CHICAGO (CBS) — You’re already well familiar with this admonition, of course: wash your hands – it’s the best defense against COVID-19.

But what is actually happening when you’re scrubbing with good ol’ soap? CBS 2’s Lauren Victory looked into the science behind it.

We recruited the adorable sons of CBS 2 photographer Tim Viste – Lincoln and Leo – for a quick science experiment involving soap. It involved the water and pepper trick.

The boys filled a bowl with water and dropped some black pepper on top. With soapy fingers, those particles of pepper moved away.
The pepper disperses because the flakes aren’t made of fat – one of two things soap is looking for. The other is water.

Confused? We also brought in Ball State University Public Health Professor Jagdish Khubchandani, who brought props to demonstrate as he explained.
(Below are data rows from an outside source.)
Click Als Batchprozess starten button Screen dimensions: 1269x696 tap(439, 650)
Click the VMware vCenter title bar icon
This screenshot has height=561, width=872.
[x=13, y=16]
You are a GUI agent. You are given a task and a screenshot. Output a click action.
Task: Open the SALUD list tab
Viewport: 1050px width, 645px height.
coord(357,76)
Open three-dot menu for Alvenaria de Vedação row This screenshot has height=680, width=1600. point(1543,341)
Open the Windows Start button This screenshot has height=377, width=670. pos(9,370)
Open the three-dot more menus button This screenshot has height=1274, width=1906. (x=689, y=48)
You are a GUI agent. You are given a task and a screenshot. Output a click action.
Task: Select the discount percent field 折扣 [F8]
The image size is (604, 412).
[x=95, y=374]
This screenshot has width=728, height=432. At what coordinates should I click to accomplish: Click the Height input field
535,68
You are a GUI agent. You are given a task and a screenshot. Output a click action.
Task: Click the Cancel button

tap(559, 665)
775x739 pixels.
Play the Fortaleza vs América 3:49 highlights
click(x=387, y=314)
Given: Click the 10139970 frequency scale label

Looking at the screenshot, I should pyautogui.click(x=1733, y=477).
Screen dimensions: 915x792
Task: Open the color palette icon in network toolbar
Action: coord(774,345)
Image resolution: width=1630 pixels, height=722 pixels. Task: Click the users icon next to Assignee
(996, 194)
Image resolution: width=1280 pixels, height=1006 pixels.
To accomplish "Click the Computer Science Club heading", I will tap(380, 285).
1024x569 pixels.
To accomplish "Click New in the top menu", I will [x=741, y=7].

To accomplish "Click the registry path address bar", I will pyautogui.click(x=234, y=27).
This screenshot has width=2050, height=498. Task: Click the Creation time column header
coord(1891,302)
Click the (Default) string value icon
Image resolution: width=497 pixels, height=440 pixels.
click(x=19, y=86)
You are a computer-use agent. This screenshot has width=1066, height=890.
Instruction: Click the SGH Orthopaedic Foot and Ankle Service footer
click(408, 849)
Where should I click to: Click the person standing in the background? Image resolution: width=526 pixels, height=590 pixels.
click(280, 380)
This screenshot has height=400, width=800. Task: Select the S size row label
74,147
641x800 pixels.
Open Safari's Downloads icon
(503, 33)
“If you break down soap into small particles, the top part is binding with the water, and the bottom part binds with the virus,” Khubchandani explained, “and when have hundreds of soap particles that bind to the water and bind to the virus, the entire virus is covered.”

Hand-washing doesn’t actually kill coronavirus – soap deconstructs it.

“Breaking it down through its walls… it tears apart the virus, protein and fat,” he said.

So what does this teach us about washing our hands?

“Coronavirus will flip off my hands and go down the drain,” Lincoln said.

Our expert says liquid soap is a little better than bar soap because you are more likely to scrub between your fingers.

Feeling drenched in the obvious? Here’s one final thought from Leo.

“Don’t touch anything,” he said. “Don’t touch your face.”

What about antibacterial soap versus regular? The professor said both work fine, and both are better than hand sanitizer.